▶ **Exercise objective**: Substitute "side panel" for "sidebar" throughout the entries and write them out again with nothing else changed. Leave out the pictures.
------
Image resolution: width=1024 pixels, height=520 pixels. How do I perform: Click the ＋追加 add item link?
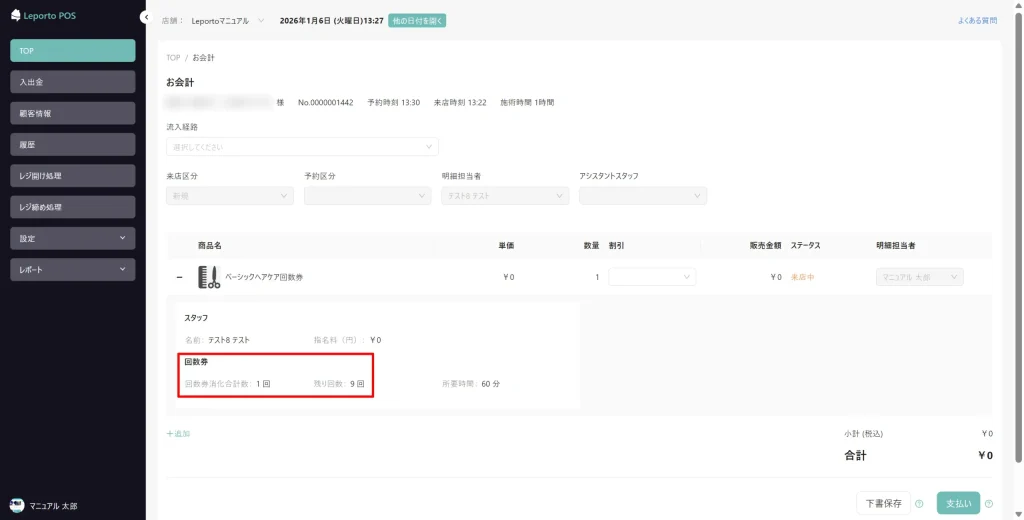[178, 434]
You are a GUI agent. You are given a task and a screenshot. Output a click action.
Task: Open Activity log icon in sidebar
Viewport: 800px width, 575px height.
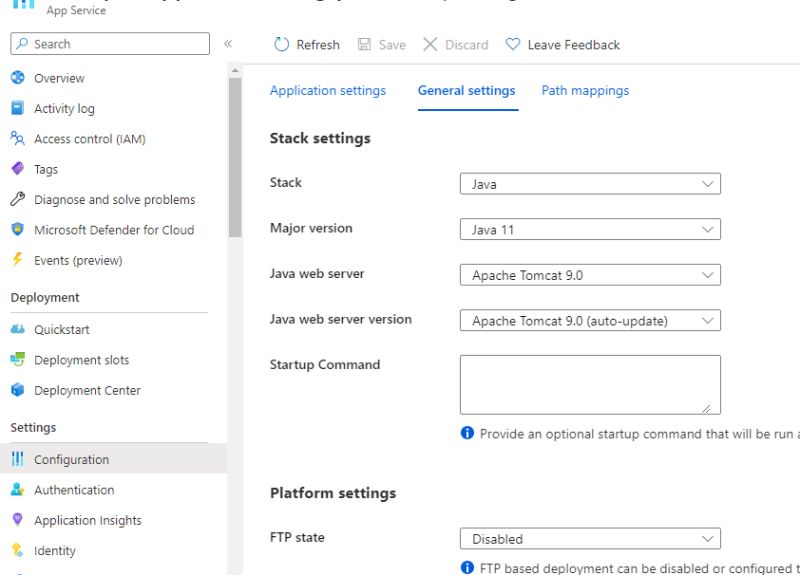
------
▶ **Solution**:
Image resolution: width=1024 pixels, height=520 pixels. How do I perform: Click the ＋追加 add item link?
[178, 434]
You are a GUI agent. You are given a task and a screenshot. Output a click action.
Task: Open Activity log icon in side panel
Viewport: 800px width, 575px height.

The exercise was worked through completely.